The provided benchmark code is designed to measure the performance of various LINQ operations in .NET. It is set up to run on three different .NET runtime versions: .NET 6.0 (as the baseline), .NET 7.0, and a hypothetical .NET 8.0, allowing for performance comparisons across these versions. The benchmarks focus on four common LINQ methods: `Min()`, `Max()`, `Sum()`, and `Average()`, using an array of integers as the data source.
### General Setup
- **.NET Versions:** The benchmarks are configured to run on .NET 6.0 (as the baseline), .NET 7.0, and a hypothetical future version, .NET 8.0. This setup allows for performance comparison across different .NET versions.
- **Configuration:** A custom configuration class (`Config`) is defined to customize the summary style of the benchmark results, specifically to display ratio styles as percentages.
- **Data Source:** The benchmarks operate on an array of integers generated from a sequence of numbers ranging from 1 to a specified length (`Length`), which is set to 1000 in this case. This setup ensures that each benchmark method works with the same dataset, providing a consistent basis for comparison.
- **BenchmarkDotNet Attributes:** Various attributes are used to configure the benchmarks, including `[Config]` for specifying the custom configuration, `[SimpleJob]` for defining the runtime environments, and `[Params]` for setting the length of the data source.
### Benchmark Methods
1. **Min()**
- **Purpose:** Measures the performance of finding the minimum value in the dataset.
- **Importance:** The `Min()` operation is widely used in data analysis and processing scenarios. Understanding its performance characteristics helps in optimizing applications that require finding minimum values in large datasets.
- **Expected Insights:** This benchmark will reveal how efficiently the `Min()` method can iterate over the dataset and identify the minimum value, and how this efficiency may vary across different .NET versions.
2. **Max()**
- **Purpose:** Measures the performance of finding the maximum value in the dataset.

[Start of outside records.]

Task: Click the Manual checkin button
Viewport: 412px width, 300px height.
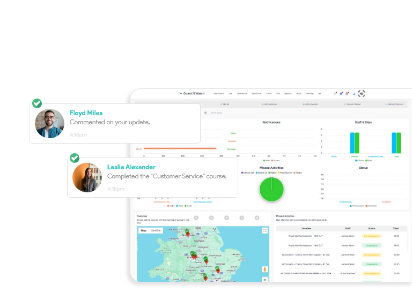Action: click(353, 104)
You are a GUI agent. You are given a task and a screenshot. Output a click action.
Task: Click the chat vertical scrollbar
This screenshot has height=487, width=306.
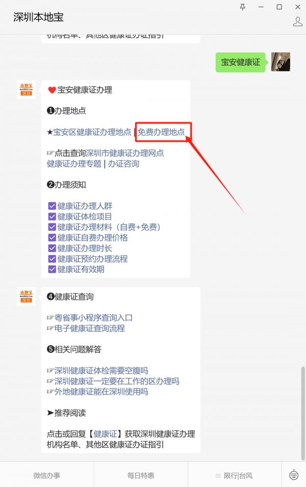pos(303,413)
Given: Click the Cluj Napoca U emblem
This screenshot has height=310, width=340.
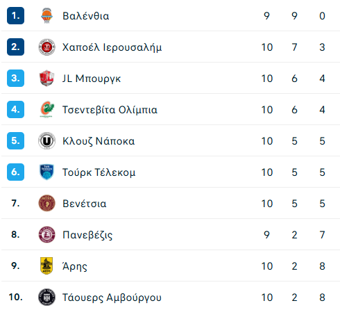Looking at the screenshot, I should 46,140.
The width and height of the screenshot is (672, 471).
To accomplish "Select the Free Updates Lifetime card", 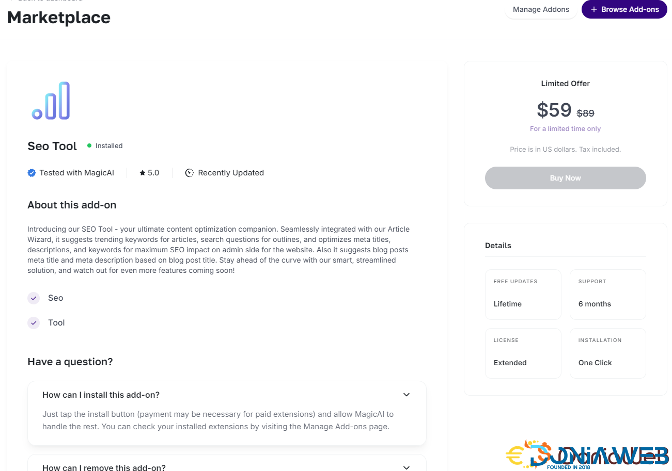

- **Importance:** Similar to `Min()`, the `Max()` operation is crucial in various data processing contexts. Benchmarking this method provides insights into the overhead involved in scanning large datasets for the maximum value.
- **Expected Insights:** The results will indicate the speed at which the `Max()` method can traverse the dataset and determine the maximum value, highlighting any performance improvements or regressions in newer .NET versions.
3. **Sum()**
- **Purpose:** Measures the performance of calculating the sum of all values in the dataset.
- **Importance:** Summation is a fundamental operation in numerical computing and data analysis. Benchmarking the `Sum()` method helps in understanding the efficiency of aggregate computations over large datasets.
- **Expected Insights:** This benchmark will show how quickly the `Sum()` method can aggregate the data, providing a measure of its computational efficiency and how it scales with .NET versions.
4. **Average()**
- **Purpose:** Measures the performance of computing the average value of the dataset.
- **Importance:** Computing averages is another common operation in data analysis. Performance insights for the `Average()` method are valuable for optimizing applications that require frequent calculation of mean values.
- **Expected Insights:** The benchmark will reveal the computational cost of calculating the average, including both the summation and division operations, across different .NET versions.
### Conclusion
Running these benchmarks will provide valuable insights into the performance of basic LINQ operations across different .NET runtime versions. Users can expect to understand how the efficiency of these operations evolves with the .NET platform, helping them make informed decisions about which .NET version to target for optimal performance in their applications.